90年代から放送されているオムニバスドラマ『世にも奇妙な物語』は数々の傑作を残したことで知られていますが、その1つにこんなエピソードがあります。
雪山で遭難した5人が生存危ぶまれる中、惨劇にみまわれる…
あらすじですでに、絶対おもしろい!
しかもこの作品が傑作とされている所以は、本編を観てもほとんどの謎が解消されず、不可解なままラストを迎えるらしいということ。
めちゃくちゃ気になるのに、配信もレンタルも視聴困難な状況。
そこで、映画解説YouTuber「守鍬刈雄(すぐわかるお)」氏による、あらすじ漫画を視聴しました。
▼『雪山』のあらすじ
旅客機が雪山に不時着、生き残った5人が雪の中を彷徨う。主人公・美佐の親友・麻里は怪我をして歩けない。緊急措置として、雪洞をつくって麻里をそこに留める。そのうち小屋が見つかったため、助けにいき掘り起こそうとするも、誤ってスコップが刺さり麻理は死んでしまう。その後小屋に避難した4人は、凍死を防ぐため交代で睡眠をとりお互いを起こし合うことにするが、小屋の中で不可解なできごとが起こり...。
動画ではラストまで楽しめるので、気になる人はぜひ見てみてください。
▼『雪山』の考察
『雪山』は、『世にも奇妙な物語』史上最難関と言われているエピソードで、ネット上でも長年論争が起きているそう。
とくに、霊や呪いによる「ホラー」である説と人為的な「ミステリー」とする説で意見が分かれるとのこと。上記の守鍬氏の動画では、前者として持論を展開していました。
しかし個人的には、もっとしっくりくる解釈があるはず...とモヤモヤ。
そこでコメント欄を漁ったところ、こんな投稿を見つけました。
▼考察チャンネル『ちかこチュベローズ』
SFや神話を考察するYouTubeチャンネルとのこと。
宇宙系ピアニストてなに?^^;
正直、初見はプロフィールや動画の雰囲気から、怪しいアカウントなのかなと身構えてしまったのですが…
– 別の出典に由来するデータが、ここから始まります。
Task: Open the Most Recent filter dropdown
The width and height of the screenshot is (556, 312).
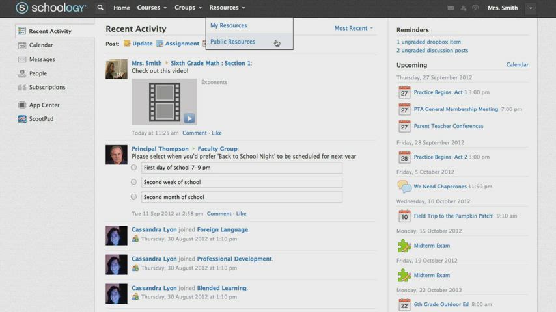Action: 354,28
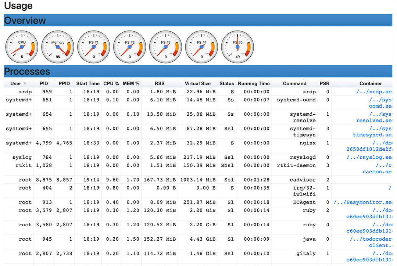Open the FS #5 gauge
This screenshot has height=266, width=397.
238,47
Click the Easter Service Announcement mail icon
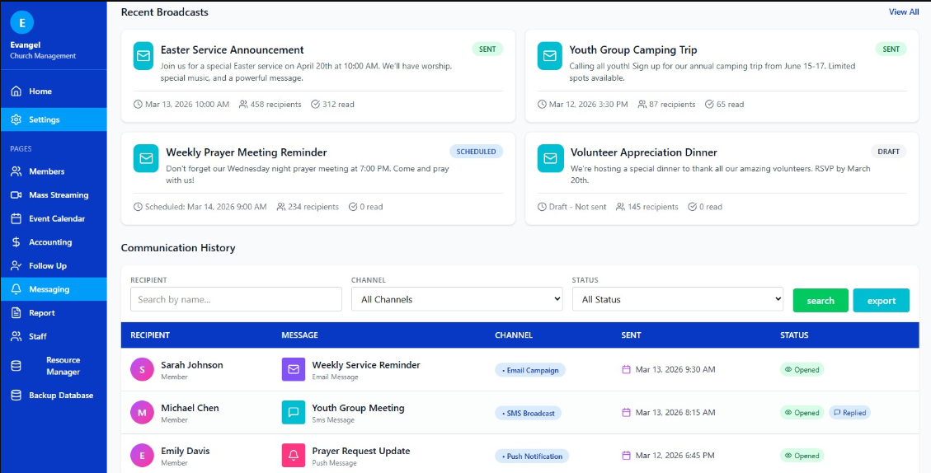 (143, 56)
科学的根拠に基づいて推論する、バリバリ硬派なチャンネルでした!いやブランディングで損してるて!😂(でもそのギャップがおもろすぎる)
▼ちかこ氏による『雪山』考察(ネタバレ含みます)
この解説動画のすごさは、「幽霊などの怪奇現象的な解釈は一切排除し、劇中における全ての謎を科学的に矛盾なく説明」していることです。
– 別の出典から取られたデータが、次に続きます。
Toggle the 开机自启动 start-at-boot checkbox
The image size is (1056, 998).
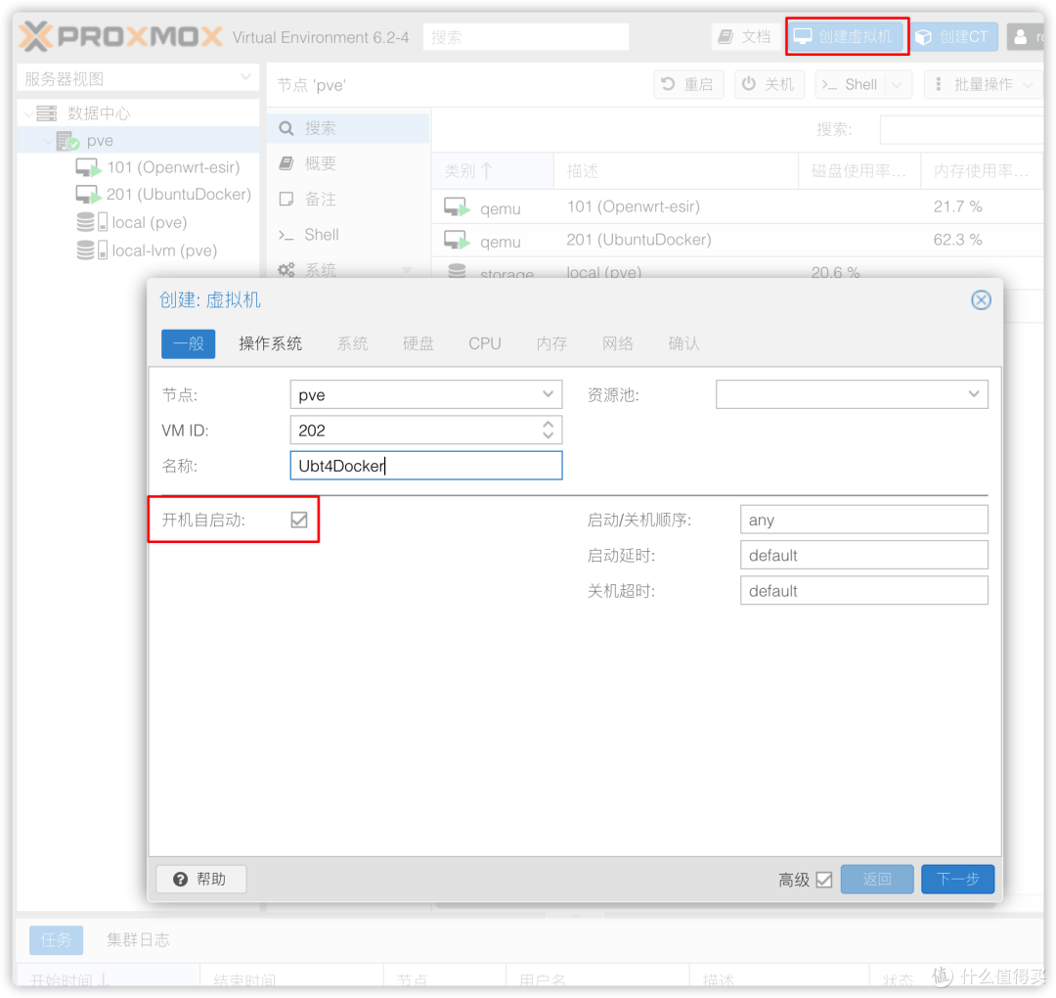(x=299, y=520)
冒頭から、他のYouTuberもあげていた「麻里は飛行機事故で死んでいて、4人は死体を運んでいた」説の矛盾を指摘。
また、「遭難時において雪中行軍は最も危険なのに動きまわっている。つまりこの中にサバイバルに詳しい者がいない」など、一つひとつの事実から、登場人物の行動原理を紐解いていきます。
他にも
・麻里の不自然な薄着の理由
・麻里のビバーク後には隠されたシーンがあった
・山小屋での不可解なできごとは、ほぼミスリード
・山内と真辺は他殺ではない
・美佐のネイルチップと血痕の真実
・カメラに映った首なし女の正体
・斧はどこから出てきたのか(動画コメント欄)
などなど。
非常に痛快で、みごとな考察でした。もっと世間に見つかってほしいので、詳細はぜひ動画を観てみてください。
▼『雪山』という作品の本当のすごさ
この完璧な考察によって気付かされたのは、「作り手がいかに一貫性にこだわり、隙のない画づくりをしていたか」ということです。
例をあげます。結城が麻理をスコップで刺し殺してしまうシーンで「首を刺しやがった」というセリフが出てきます。
これは、その後「首なし女の幽霊」を見た視聴者に「そうか、ちぎれた首を探すために幽霊が彷徨っているんだ」と思わせるためのミスリードです。(ちかこ考察より)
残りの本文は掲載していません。